Posts Tagged ‘arequipa’

Monasterio de Santa Catalina

Calle Cordoba, originally uploaded by Meg&Adam.

Obviously, we love to travel. We wouldn’t have left our jobs, packed up all of our stuff, and headed out to do this had we not loved traveling. Many of the reasons we love traveling are obvious. Seeing great natural wonders like the Grand Canyon and Niagara Falls, taking in huge and energetic cities like New York, camping, hiking, and biking in places like Utah and Colorado. All are things we’ve done in the past that have helped feed our hunger for travel.

When planning this trip, we planned it around wanting to see and experience places like these. We know that Machu Picchu, Iguazu Falls, Buenos Aires, Angkor Wat, Bangkok, the beaches of Thailand, the Taj Majal, and India are all going to live up to expectations. But another great thing about travel is the unexpected wonders we’re going to encounter. And last night here in Arequipa, we experienced one of those unexpected experiences that literally took our breaths away.

Monasterio de Santa Catalina is a convent over 400 years old right in the center of Arequipa, the second biggest city in Peru. It was one of the more expensive “museums” here, so at first we weren’t sure it would be worth the price of admission given our budget. Boy are we glad we didn’t miss it.

It is open 7 days a week, but it closes by 5pm, except for Tuesdays and Thursdays when it stays open until 9pm. We decided to see it at night, and we got lucky because there was a concert going on in one of the rooms inside, and it only cost us a third of what it normally does. Because of the concert, the rest of the convent was virtually empty, so we got to explore as if we were the only ones around.

Shortly after walking in, we knew we were in for a treat. This place was not just any convent. The Santa Catalina de Siena Convent was founded in 1579. The unique thing about it, though, is that no one besides the nuns who lived there saw the inside of this city within a city until 1970. Ever since it was built in the 16th century, many women entered the convent to serve as cloistered nuns and live in total seclusion to the outside world.

Like the majority of the city of Arequipa (which sits at the bottom of El Misti Volcano), the convent was constructed from Sillar, a white volcanic stone quarried locally. Because this part of the country has been hit by earthquakes throughout its history, the structure of the convent is particularly unique. The nuns constructed private cells within the convent where they could be isolated in prayer. The huge walls surrounding the entire convent sheltered them from the rest of the city. Inside these walls lie narrow streets and maze-like bedrooms, cells (very small rooms for prayer), kitchens, dining rooms, courtyards, cemeteries, and chapels.

•••••

# [Required action 1]
Using the post about the Monasterio de Santa Catalina, say whether each statement agrees with it: (a) the convent was founded in 1579; (b) the convent stays open until 9pm on Tuesdays and Thursdays; (c) Arequipa is the largest city in Peru. Answer yes or no for each, quoting the deciding words exactly.
# [Required action 2]
Resume the post about the Monasterio de Santa Catalina, continuing after its final sentence.

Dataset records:

•••••

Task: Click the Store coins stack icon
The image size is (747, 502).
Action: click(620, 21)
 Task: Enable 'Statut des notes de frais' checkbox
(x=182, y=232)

•••••

# [Written reply 1]
(a) Yes: "The Santa Catalina de Siena Convent was founded in 1579."
(b) Yes: "except for Tuesdays and Thursdays when it stays open until 9pm"
(c) No: "Arequipa, the second biggest city in Peru"

# [Written reply 2]
We were lucky enough to go at night and see this without many other tourists around. We got to wander in and out of the streets, tiny doorways, and rooms while snapping photos and standing in awe. It truly was one of the most remarkable things I have personally ever experienced.

After the convent sustained damage from earthquakes in 1958 and 1960, it was restored and opened to the public on August 15, 1970, the 430th anniversary of the city’s founding. During this restoration period about 400 pieces of original religious paintings were found and professionally restored by art experts.

We didn’t have the best first day in Arequipa, as we didn’t really take to the chaos and crowdedness of the tiny streets and sidewalks, but the trip to Monasterio de Santa Catalina seemed to change our outlook on this city. We entered wondering whether we made the right choice in skipping Huacachina for Arequipa, and exited mouths agape thankful for the experience we just had.

The internet access is not as quick here, and it is taking a long time to upload picture to the blog, so the two here are just to whet your appetites. Here is a link to our Flickr page with the rest of the pictures from the beautiful and amazing site (from the Flickr site, you can also access the rest of our pictures from the trip that we did not upload to our blog; we plan on linking it somewhere on the front page of our blog soon): http://www.flickr.com/photos/7845154@N06/sets/72157608275243505/

We have our room booked for tonight and tomorrow night, then Friday morning we take off at 4am to do a 3 day, 2 night hike into the Colca Canyon. So if we don’t update until next Sunday/Monday, don’t worry, we’re safe, we’re just going to be at the bottom of one of the deepest canyons in the world.